In the end they did an emergency Caesarian but the anaesthetic didn't
work properly. Did it?' His eyes challenge me to deny it.

I shake my head.

`The pain was so bad she passed out. She missed the best bit, when
they lifted Florence out. By the time she came round, it was all over.
And the breast-feeding was a total failure too, Alice was devastated
about that. She'd really wanted to feed Florence herself. Don't you
think all that'd be enough to traumatise anyone, Inspector? To bring
on a sort of ... I don't know, post-natal madness?'

I am too shocked by David's account of Florence's birth to say anything in my defence. He seems to know all the facts but none of the
truth. Did he perceive it so negatively at the time? If so, he showed no
sign of it.

For the first time, I visualise his mind as a dangerous country, one
I am afraid to enter.
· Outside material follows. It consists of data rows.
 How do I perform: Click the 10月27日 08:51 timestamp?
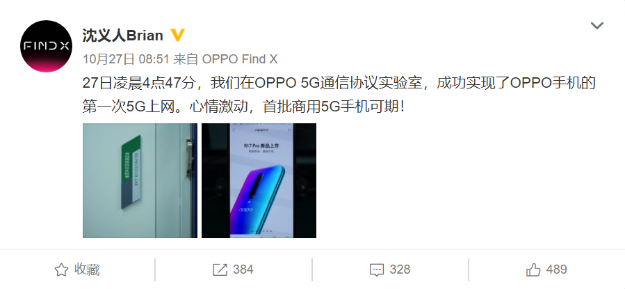(x=127, y=59)
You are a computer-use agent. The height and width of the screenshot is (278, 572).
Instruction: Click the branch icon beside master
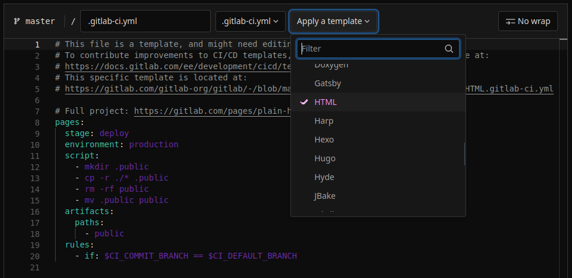pos(16,21)
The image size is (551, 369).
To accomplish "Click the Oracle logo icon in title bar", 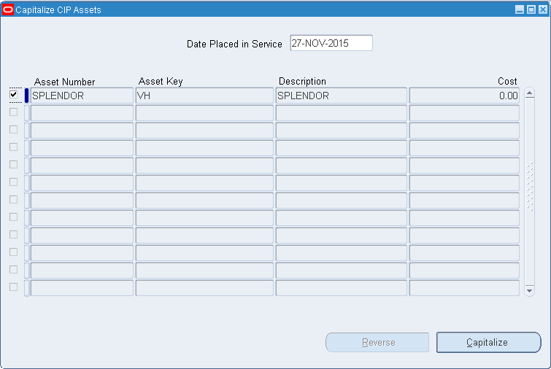I will [x=9, y=10].
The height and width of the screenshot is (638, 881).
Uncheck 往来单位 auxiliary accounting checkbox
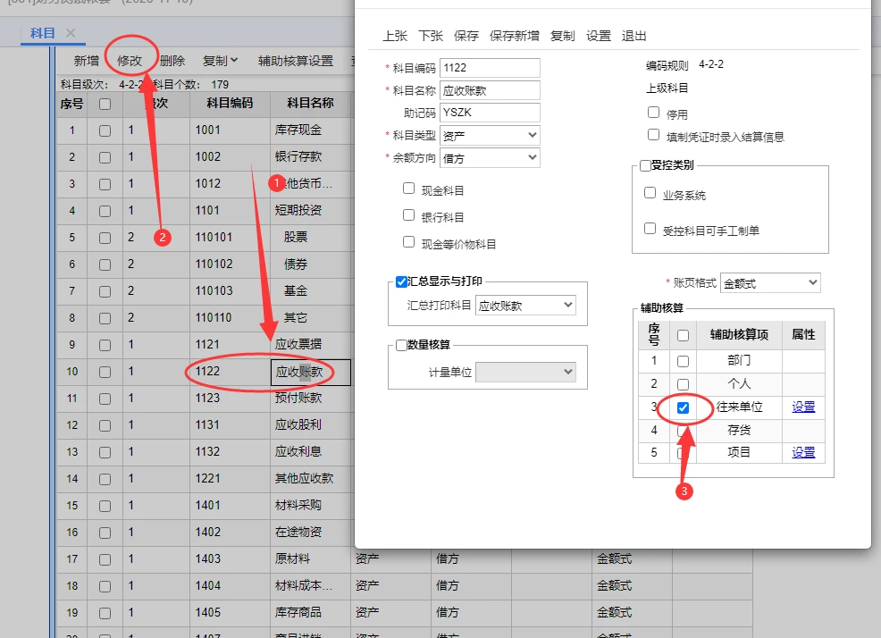click(684, 407)
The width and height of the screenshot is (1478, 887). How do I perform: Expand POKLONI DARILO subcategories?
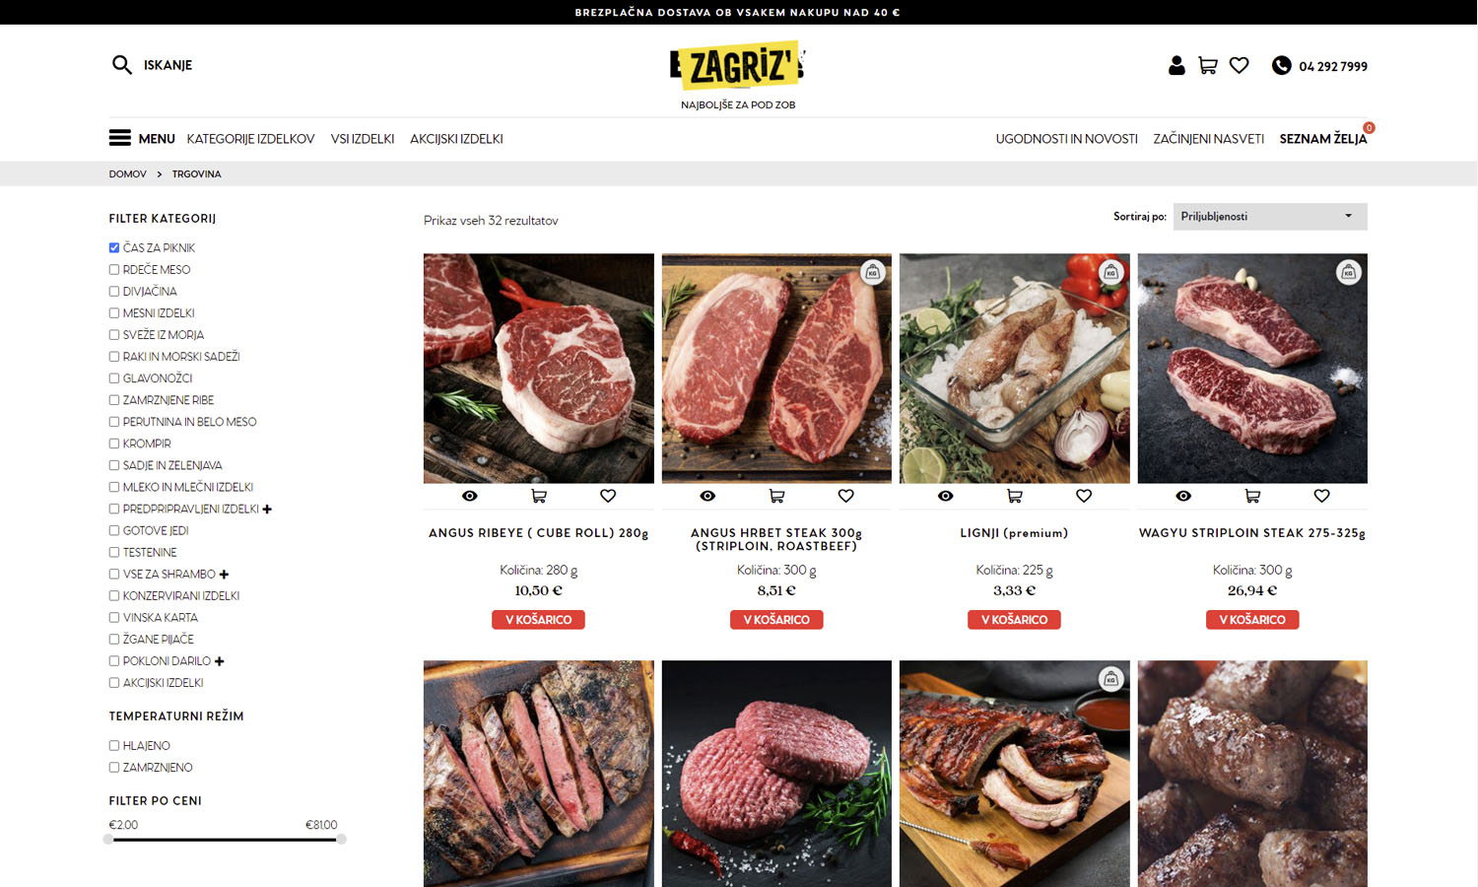click(x=220, y=661)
All these years I have waited for him to let me in,
assuming that I knew or could imagine how the land lay. I pictured the
anguish and insecurity that were the legacy of having grown up without a father, been separated from his son, suffered the trauma of Laura's death. I attributed to him the thoughts and feelings that I
would have had if I were him.

`This isn't getting us anywhere,' Simon sighs. `Let's weigh the baby.'

In my head, I start to write an alternative statement, one that is far
truer than the thing I signed for Simon:

My name is Alice and I love my daughter Florence more than life,
more than all the best things in the world put together. Her full name
is Florence Imogen Fancourt. She has a perfectly round head, hardly
any hair, dark blue eyes and a tiny, perfect mouth like a little pink
flower. Her fingers, toes and eyelashes are all surprisingly long. She
smells clean and fresh, powdery and new. She has my dad's ears.
When I lean her over my hand to burp her, her round shoulders slump
forward and she makes a funny throaty noise, as if she is trying to gargle. She has a way of tucking her hands and feet neatly together, daintily, like a ballet dancer, and she doesn't cry in the random, anarchic
way that some babies do. She cries like an angry grown-up with a serious grievance.

`Nine pounds exactly.'

`So? So? That proves nothing. She's put on weight, that's all.
Babies do.'

On Friday 12th September 2003, she was delivered by emergency
Caesarian section at Culver Valley General Hospital. She weighed 7
pounds and 11 ounces. It was not a nightmare, as my husband says,
but the happiest day of my life. As the doctors and midwives were
wheeling me through from the delivery room to the operating theatre,
I heard one of them shout to David, `Bring some clothes for the
baby'. That was when it hit me that all this was real. I craned my neck
and just managed to catch a glimpse of David ransacking my hospital
bag. He pulled out a white bodysuit and a white babygro with little
Pooh Bears and Tiggers all over it. `Pooh likes his honey, but Tigger
thinks it's funny'. Vivienne bought it. `A baby's first outfit should be
white,' she said. I remember thinking to myself, my daughter is going
to wear those clothes. Soon.

`Have you contacted the hospital?' says Cheryl. `There's an outside
chance they'll still have the placenta and the umbilical cord. You
could test whether they come from this baby. We're supposed to dispose of them after two days, but, between you and me, it doesn't
always happen. You'd better get on to them quick, mind.'

`Oh, for Pete's sake. This is a farce! Are you really going to ...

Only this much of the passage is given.